By Julie Broch
“Hair is a form of self-expression, shouldn’t be a right or wrong way..” the hairstylist, Danay Wadlington, wrote on her Facebook post.
Narvie Harris Elementary School in Georgia is under fire after putting up a poster dictating “appropriate” and “inappropriate” hairstyles for black students. A parent with a student attending the school shared a photo of the poster with her hairstylist, who then, in turn, put it up on Facebook. The post very soon went viral and angered parents around the country that only black students were being targeted.
Some agreed that the school had a right to dictate its dress code, but the vast majority stated that they were taken aback by the fact that the school could not see how biased and discriminatory their poster was.
Wadlington, an African-American, voiced her opinion to the New York Times saying that, “it wouldn’t have looked so bad if they had included other races.

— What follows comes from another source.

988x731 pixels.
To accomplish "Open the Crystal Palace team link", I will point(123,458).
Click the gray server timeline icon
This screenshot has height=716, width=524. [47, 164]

Those styles are very popular styles. Who says that our hair is not professional? Our hair is part of us.”
While the school is mostly made up of black students and staff, that does not mean that the inherent bias of the poster can be disregarded, some Twitter users commented. One commenter stated that “black people can still be anti-black. It’s still ridiculous, still humiliating. May even be more painful coming from folks who ‘should’ know better.
The actual, written dress code dictated by the school only prohibits certain clothing, jewelry, tattoos and piercings that can be distracting in a learning environment, not mentioning anything about hairstyles.
The school district released a statement saying that “the poster was the result of a miscommunication relating to appearance rules at the school,” and continued to say that it was removed once the district was made aware of it.
In July, Gov. Gavin Newsom made California the first state to ban discrimination against black students and workers over their natural hairstyles. A few weeks later, Gov. Andrew Cuomo followed, signing a similar bill into law. Most recently, New Jersey lawmakers have introduced similar legislation, and many organizations are encouraging all states to follow their lead.